The Form I-9 has been a part of company culture for more than three decades, but one of the most frequently asked questions continues to be, “What are the I-9 instructions for employers?” Despite the form’s deceivingly simple appearance, employers are increasingly turning to additional resources such as digital I-9 software to better navigate it from start to finish. Being familiar with and closely following the I-9 instructions for employers is one of the most important steps an employer can take to achieve and maintain a compliant status.
Why The Form I-9 Is Necessary
In 1986, the Immigration Reform and Control Act was passed which mandated employers to have all employees complete a Form I-9 from that point forward. The form was designed to establish the identity of employees and determine their eligibility to work in the United States.
More than thirty years later, federal law still requires employers to have employees to fill out the Form I-9. Failure to do so could result in serious consequences for the company.
I-9 Instructions For Employers
The I-9 instructions for employers are listed clearly on the form itself, although additional resources such as digital I-9 software that can streamline filling out the form are also available. There are three main sections of the Form I-9, each with its own set of instructions, rules, and deadlines.
- Section 1: This first section of the Form I-9 focuses on the collection of personal data from employees. This part of the form must be completed by the employee’s first day of employment. Employers are responsible for reviewing this part of the form for proper completion.
- Section 2: The second section of this form requires more employee and employer participation. Employees must provide employers with a form approved document of identification. In turn the employer must review identification documents with due diligence to ensure their apparent authenticity, which can dictate the employee’s ability to work within the United States.
- Section 3: The last section of the Form I-9 is mostly the employer’s responsibility in the event that an employee’s name is legally changed, work authorization is expired, or rehire happens within three years of the original date on the form.
Although the form may sound self-explanatory, when it comes to following all the detailed regulations and deadlines many companies find it helpful to utilize additional resources such as digital I-9 software and the U.S. Citizenship and Immigration Services’ Handbook for Employers M-274.
Could My Company Really Be Audited?
Absolutely. It is estimated that ICE worksite investigations have quadrupled in recent years. Add to that the number of audit-related arrests which have also risen, and employers should begin to realize the importance of being proactive in achieving compliance.
No employer is immune to audits, but there are some situations which could make them more susceptible to an audit, including:
- Previous Audits. If a company is audited once by ICE, it is reasonable to suspect it could happen again. For this reason, it is important that employers make all changes recommended during an audit. In the case of a second audit, these same areas are generally the first to be looked at.
- Mismatch Letters. If the Social Security Administration sends a company notification that a social security number does not match a person’s name, that employer could be at a greater risk of a follow up, regardless of whether the mismatch was caused by something simple such as basic human error or not.

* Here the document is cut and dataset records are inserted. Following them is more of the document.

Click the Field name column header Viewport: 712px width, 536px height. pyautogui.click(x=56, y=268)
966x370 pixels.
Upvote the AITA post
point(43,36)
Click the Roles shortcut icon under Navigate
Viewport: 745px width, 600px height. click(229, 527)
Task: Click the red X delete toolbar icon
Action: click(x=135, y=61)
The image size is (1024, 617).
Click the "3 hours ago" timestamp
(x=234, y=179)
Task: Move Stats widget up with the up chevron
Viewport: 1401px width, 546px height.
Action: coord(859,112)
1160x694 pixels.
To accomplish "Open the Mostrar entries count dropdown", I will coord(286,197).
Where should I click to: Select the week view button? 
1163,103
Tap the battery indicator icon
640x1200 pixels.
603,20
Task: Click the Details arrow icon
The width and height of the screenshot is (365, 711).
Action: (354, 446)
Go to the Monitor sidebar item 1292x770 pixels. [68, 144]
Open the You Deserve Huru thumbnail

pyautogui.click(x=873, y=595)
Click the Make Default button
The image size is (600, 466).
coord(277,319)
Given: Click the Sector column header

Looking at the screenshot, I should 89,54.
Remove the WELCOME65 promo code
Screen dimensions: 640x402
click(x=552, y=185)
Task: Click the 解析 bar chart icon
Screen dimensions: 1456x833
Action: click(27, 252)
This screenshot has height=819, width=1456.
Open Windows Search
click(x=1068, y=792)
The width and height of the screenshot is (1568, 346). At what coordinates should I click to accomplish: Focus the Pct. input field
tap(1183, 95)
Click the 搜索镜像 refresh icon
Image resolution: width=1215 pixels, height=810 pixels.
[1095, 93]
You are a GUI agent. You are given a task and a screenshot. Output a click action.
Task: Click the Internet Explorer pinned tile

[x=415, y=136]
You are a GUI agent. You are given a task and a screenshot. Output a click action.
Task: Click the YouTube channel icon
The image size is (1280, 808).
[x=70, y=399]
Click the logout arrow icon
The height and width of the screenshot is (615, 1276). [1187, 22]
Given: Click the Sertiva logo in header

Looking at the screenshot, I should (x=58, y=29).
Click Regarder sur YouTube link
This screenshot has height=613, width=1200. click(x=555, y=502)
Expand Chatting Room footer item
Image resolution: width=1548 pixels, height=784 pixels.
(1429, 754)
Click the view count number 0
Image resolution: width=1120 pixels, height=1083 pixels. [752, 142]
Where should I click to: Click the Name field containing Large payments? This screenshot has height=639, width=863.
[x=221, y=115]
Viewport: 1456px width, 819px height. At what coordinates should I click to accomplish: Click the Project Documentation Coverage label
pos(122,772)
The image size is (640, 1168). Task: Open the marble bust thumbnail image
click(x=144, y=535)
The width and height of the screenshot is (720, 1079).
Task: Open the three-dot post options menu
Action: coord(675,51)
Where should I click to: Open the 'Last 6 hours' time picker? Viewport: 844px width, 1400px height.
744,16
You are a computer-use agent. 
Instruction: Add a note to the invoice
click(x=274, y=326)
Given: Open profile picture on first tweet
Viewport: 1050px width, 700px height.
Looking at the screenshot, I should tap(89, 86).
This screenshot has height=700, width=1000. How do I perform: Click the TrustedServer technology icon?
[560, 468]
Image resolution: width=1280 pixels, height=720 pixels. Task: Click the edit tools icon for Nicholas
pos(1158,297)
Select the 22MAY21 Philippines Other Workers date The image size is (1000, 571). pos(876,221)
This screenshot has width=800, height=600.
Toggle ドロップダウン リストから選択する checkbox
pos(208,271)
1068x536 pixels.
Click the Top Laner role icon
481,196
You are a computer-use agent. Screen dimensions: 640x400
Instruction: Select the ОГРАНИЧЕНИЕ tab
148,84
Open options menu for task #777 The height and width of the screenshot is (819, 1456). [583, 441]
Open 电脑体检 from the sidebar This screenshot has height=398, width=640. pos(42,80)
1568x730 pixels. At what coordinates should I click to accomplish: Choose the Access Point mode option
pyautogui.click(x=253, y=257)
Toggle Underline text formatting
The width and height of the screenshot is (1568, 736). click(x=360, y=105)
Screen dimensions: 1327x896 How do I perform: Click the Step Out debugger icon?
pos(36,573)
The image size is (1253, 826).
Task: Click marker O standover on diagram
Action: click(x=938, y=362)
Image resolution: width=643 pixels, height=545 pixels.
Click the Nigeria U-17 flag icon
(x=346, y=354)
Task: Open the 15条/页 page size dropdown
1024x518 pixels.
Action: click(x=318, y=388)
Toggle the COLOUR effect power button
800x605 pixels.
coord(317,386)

- Credible Tips. Although tips are sensibly vetted to ensure they are credible, individuals can tip off Homeland Security authorities via phone or online. While theoretically these tips can come from a number of different places, on average they are most frequently from former disgruntled employees, current disgruntled employees, and discontented competitors.
- Government Agency Red Flags. In this case, a government agency could flag a company if it is suspected or documented that the company has a situation with issues such as equal opportunity employment or wage investigation.
Consequences For Not Being I-9 Compliant
The consequences for being found not compliant during an ICE worksite investigation or audit can be steep. Offenses are generally classified as civil or criminal in nature and are assigned on a case by case basis. This means if the same mistake is made on twenty employees’ Form I-9s, it will most likely result in twenty different violations.
Civil violations are usually document-based and pertain to forms that are incomplete, signatures that are missing, or deadlines that have been missed. While these can be fairly common human errors, they can result in fines up to several thousand dollars each.
Criminal violations are usually assigned for repetitive actions or patterns such as knowingly hiring undocumented individuals. These types of violations can result in even heavier punitive fines but may also come with a partial or full loss of workforce or loss of a business license.
It is important to note that intentional or not, any of the above situations could possibly result in civil or criminal consequences, which is why the added protection of enlisting the help of digital I-9 software is often utilized.
Regardless of the additional resources a company utilizes, it is crucial for employers to implement proper Form I-9 protocol and ensure that management is properly trained to execute the process from start to finish. Many employers find digital I-9 software to be instrumental in assisting management with I-9 instructions for employers.
When it comes to I-9 instructions for employers, the most important steps to take include reading and understanding the form, utilizing available resources such as digital I-9 software, and being proactive in achieving a compliant status.